Sugar (Sucrose and Fructose) are the biggest killers of our times. And sugar kills painfully and slowly through metabolic disease.
The problem is it’s addictive nature. Sugar may be more addictive than cocaine.
In my opinion, there is no way to solve this unless we have a safe substitute for our tastebuds.
The artificial sweeteners are not working because they have safety issues. Some “safe” alternatives like stevia have taste and flavour issues.
There is some interesting work happening to solve these problems.
One approach I read about is to isolate the sweetening compound from stevia and figuring out some other way of manufacturing it. This isolated compound does not have the taste issues present in stevia, which are due to some of the other compounds in it.

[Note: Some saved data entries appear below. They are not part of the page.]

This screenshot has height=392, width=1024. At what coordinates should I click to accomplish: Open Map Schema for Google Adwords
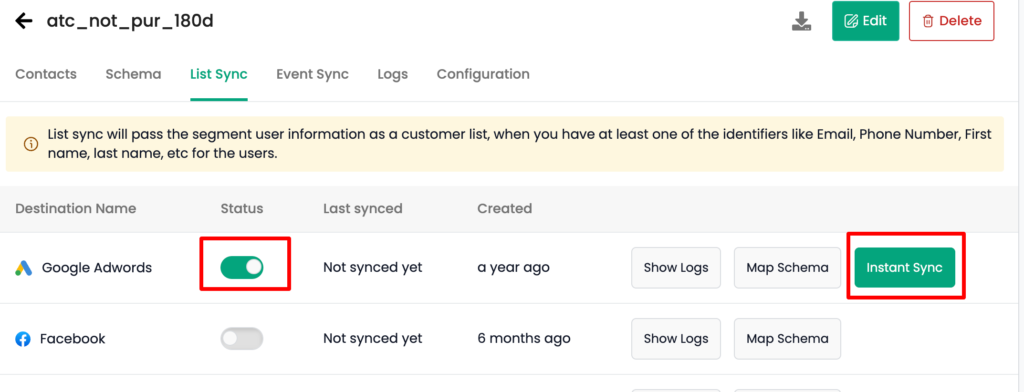(788, 268)
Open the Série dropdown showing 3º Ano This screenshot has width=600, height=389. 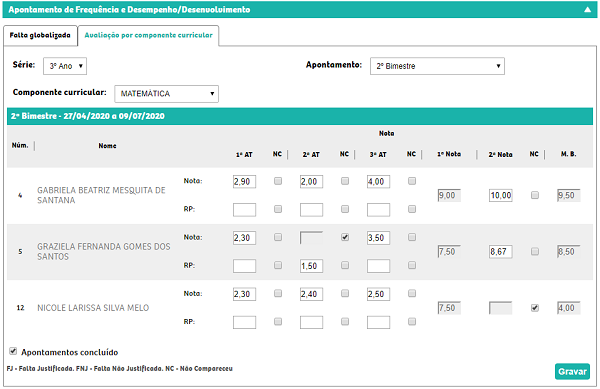(65, 66)
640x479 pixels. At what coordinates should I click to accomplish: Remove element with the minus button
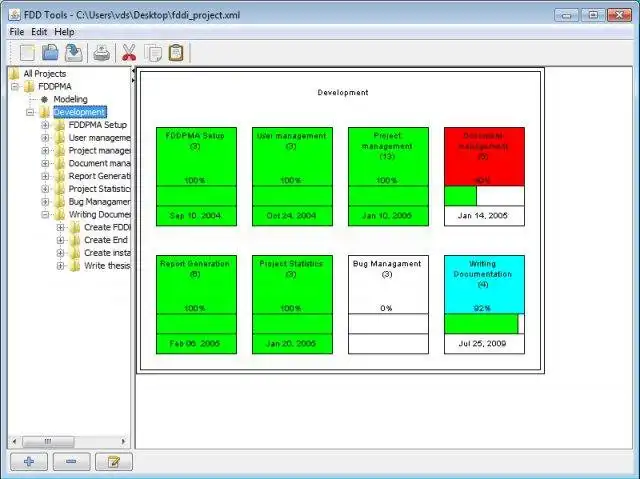click(x=71, y=462)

Another possible solution is inert sugar alcohols. Erythritol for example. Cost effective production of erythritol is a challenge which some companies are working to overcome. The other sugar alcohols are not so inert and cause gastric distress.
There is an interesting direction being explored by this Israeli company, using another sweetener that is available in a tropical plant. Read about it at this link – https://medium.com/s/2069/in-the-future-your-food-will-be-sweetened-with-protein-e7659485731e?

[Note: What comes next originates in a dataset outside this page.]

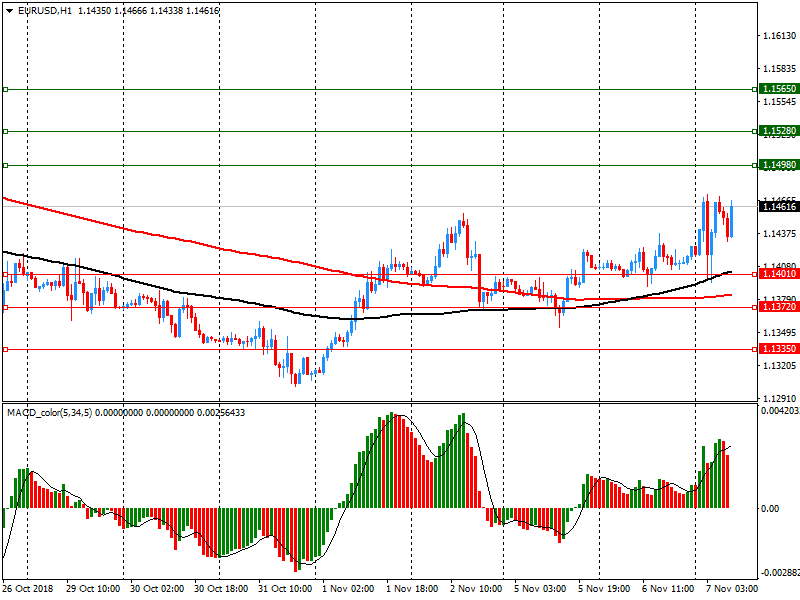800x600 pixels.
Task: Click the 7 Nov 03:00 time axis label
Action: (x=732, y=590)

I am sure other approaches will emerge too. The world needs something to reduce sugar consumption. Sugar is the tobacco of our age.

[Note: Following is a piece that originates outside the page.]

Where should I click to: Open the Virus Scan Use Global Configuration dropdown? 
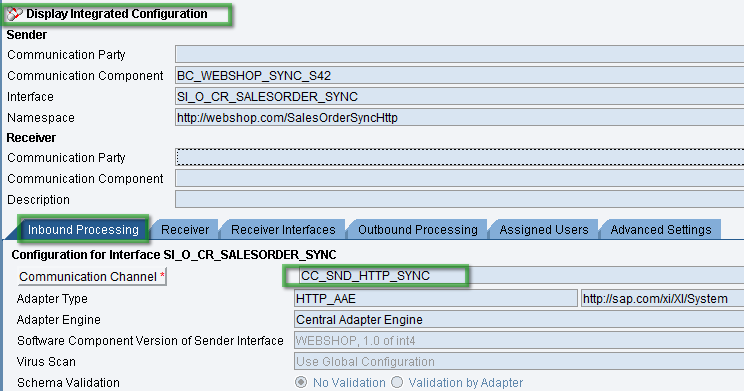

Here is a shocking statistic from the NFHS4 (National Family Health Survey) –
“Only 11.6% children (breastfeeding and non-breastfeeding) of 6-23 months of age receive an adequate diet.”
“The combination of high stunting, wasting and poor IYCF (Infant and young child feeding) stem from multiple deprivations and chronic malnutrition continues to be the dominant epidemiological concern”
Let’s rephrase the first sentence to say the truth plainly –
“India is a country where about 90 percent of the children under the age of 2 do not receive proper food or nourishment.” Jai Hind. Mera Bharat Mahaan. Bharat Mata Ki Jai.
Shameful! Chulloo bhar paani mein doob maro. That’s for the people whose chest swells with pride when we speak of our country.
For the others, there is no shame. It is sadness. It is helplessness. It’s a desire to set it right. And a sense of urgency to act.
Where are we going wrong? Why are we allowing this mammoth tragedy to continue? What needs to be done to solve this?
Conditions like stunting, if not checked and reversed by the time the child is about 2 years old, tend to be a lifelong, irreversible problem.
Why are we condemning an entire future generation this way? Where are our priorities? Why is not 20 percent of the union budget (and not less than 1%) allocated to child and maternal health? Is this not the single biggest issue that faces us?
Read more here – and cry – https://indianpediatrics.net/aug2018/653.pdf
Here is a very interesting thing I read in this article I refer to in this post – “The body’s metabolism adapts to low nutrition in early life, and later, a high carbohydrate diet gives rise to higher fat deposition especially in the abdomen”
I am inclined to agree.
I do not believe that the South Asian male is genetically predisposed to abdominal fat accumulation or that he is genetically predisposed to heart disease or that he is predisposed to it’s key risk factors.
The poor nutritional status of mothers in South Asia, the poor nutritional status of children under the age of five, the carbohydrate heavy and protein poor adult diets, the widespread micronutrient deficiencies. Each of these and more are the major contributors to high rates of abdominal obesity, visceral fat, heart disease and diabetes in India.
Let’s not blame poor genetics. Let’s also not start hunting for a “new normal” and use the existing poor health indicators to establish a lower “South Asian” baseline.
Our children will grow to be just as healthy, fit, strong, tall and athletic as their Caucasian counterparts. If their mothers were healthy and so they had good birth weight, if they had adequate and diverse nutrition in early childhood and ate a nutrient rich and balanced diet as teenagers and adults.